The Ad hoc Commission made no concrete recommendations to alleviate the severe economic crisis affecting the majority of the Honduran people, which can be understood given the commission's heterogeneous make up. Nonetheless, its report represents a step forward in the search for agreement among the country's diverse social sectors.
A Pending MysteryThe ratification by an appeals court of the sentence against Colonel Angel Castillo Maradiaga and Sergeant Santos Illovares Funez once again brought to national attention the case of student Riccy Mabel Martínez Sevilla, found brutally mutilated, raped and murdered outside of Tegucigalpa on July 15, 1991.
After a long judicial process that has made history in Honduran jurisprudence, Colonel Castillo and Sergeant Illovares were sentenced to prison on July 22, 1994 by judge María Antonieta Mendoza. Castillo was given 10 years and 6 months for murder and 6 more years for rape. Illovares was sentenced to 10 years and 6 months for murder.
Castillo's sentence was hailed at the time as an exemplary precedent against the traditional impunity enjoyed by high level military officers and other powerful citizens. "A fat cat was finally punished," was the general sentiment. US Ambassador Crescencio Arcos played an important role in Castillo's sentencing, as did the permanent mobilization of young student friends of Riccy Mabel. Arcos was in his last years in Honduras and maintained a policy of opposing the armed forces' protagonist role in the 1980s, even though he himself had openly supported that rampant protagonism in those years.
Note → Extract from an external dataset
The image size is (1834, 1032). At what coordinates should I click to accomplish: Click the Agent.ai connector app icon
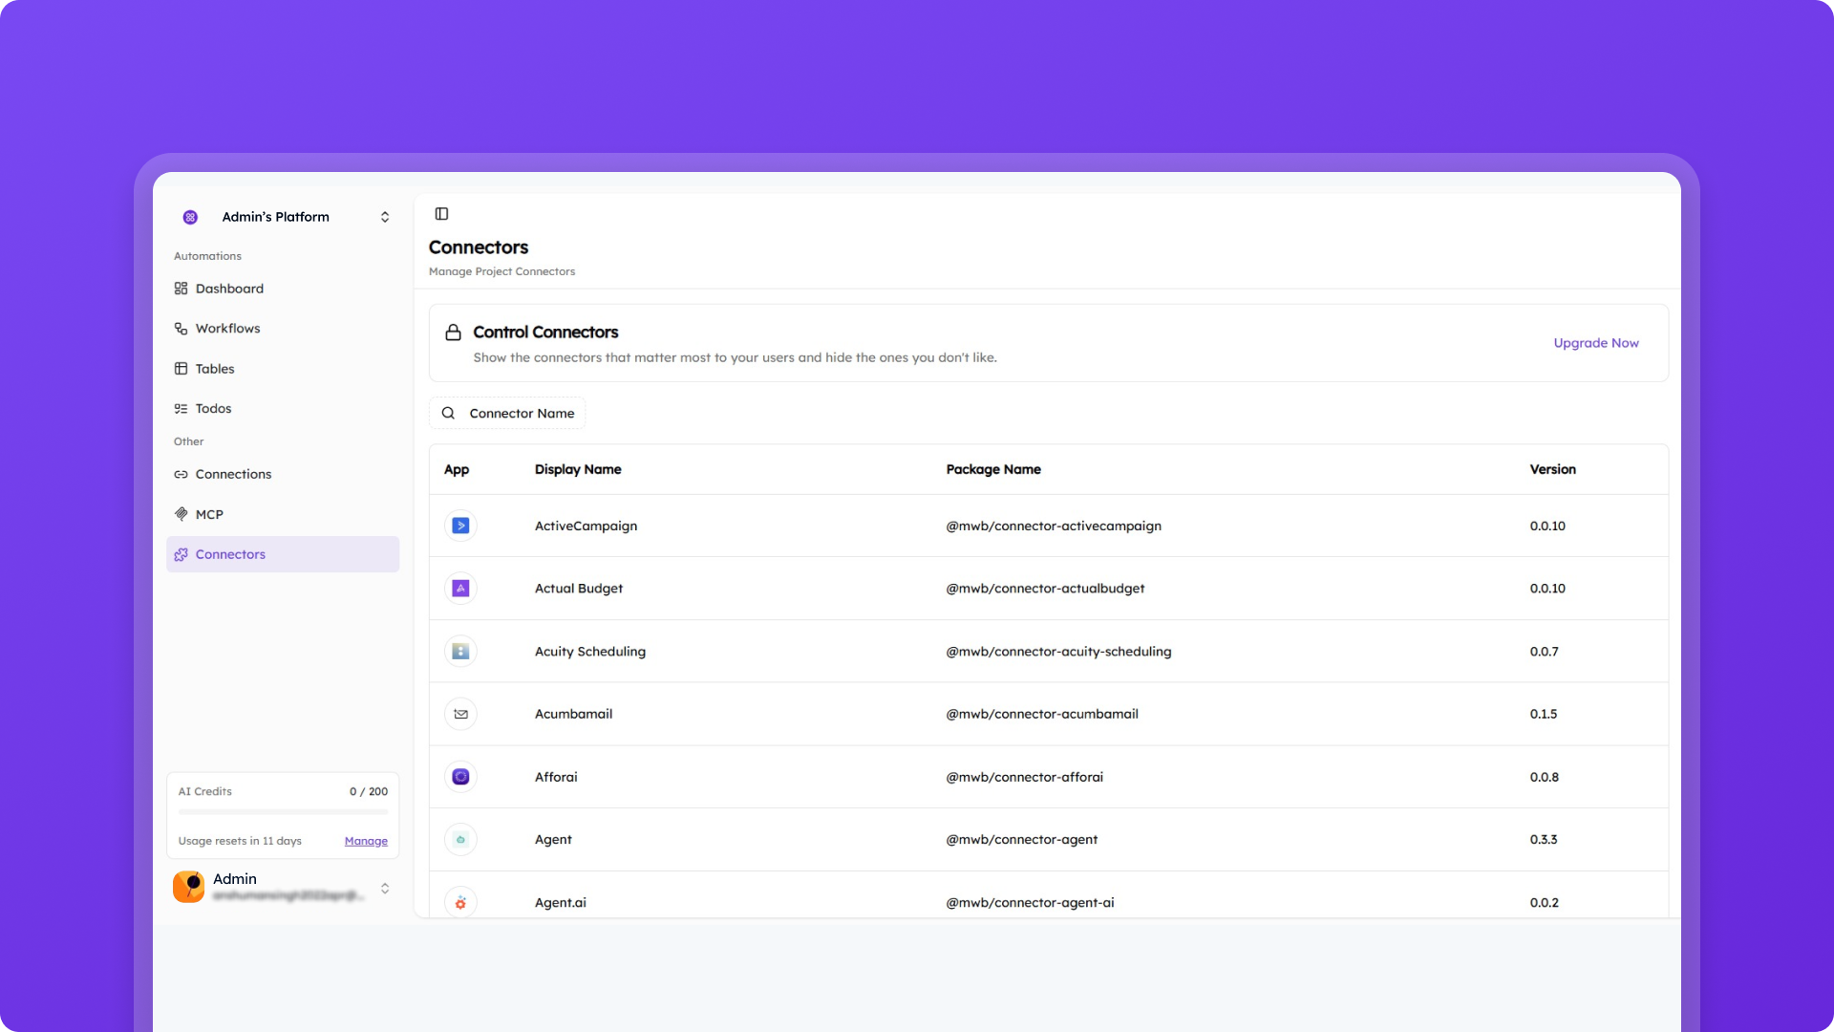[460, 902]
Now that his appeal has failed, Colonel Castillo is once again claiming his innocence and presenting himself to the local press as the sacrificial lamb of a conspiracy to protect those truly responsible for the abominable crime. Castillo declared that General Luis Alonso Discua, current head of the armed forces, knows better than anyone that he is innocent and that this has been clearly established in an investigation ordered by the military High Command. He claims he was incriminated to protect two US Drug Enforcement Agency agents who had, according to his information, participated in the rape and murder of the young woman. Castillo claims that the only one who really knows who raped and killed the student is Sergeant Illovares.
Castillo's most recent declarations reopened an already active debate, giving credence to the idea that what appears to have been a collective crime has not yet been fully clarified, and that not all of those responsible are in jail. Very few voices, however, have been lifted to echo Colonel Castillo's proclamation of innocence. The Riccy Mabel case continues to be "an unresolved mystery."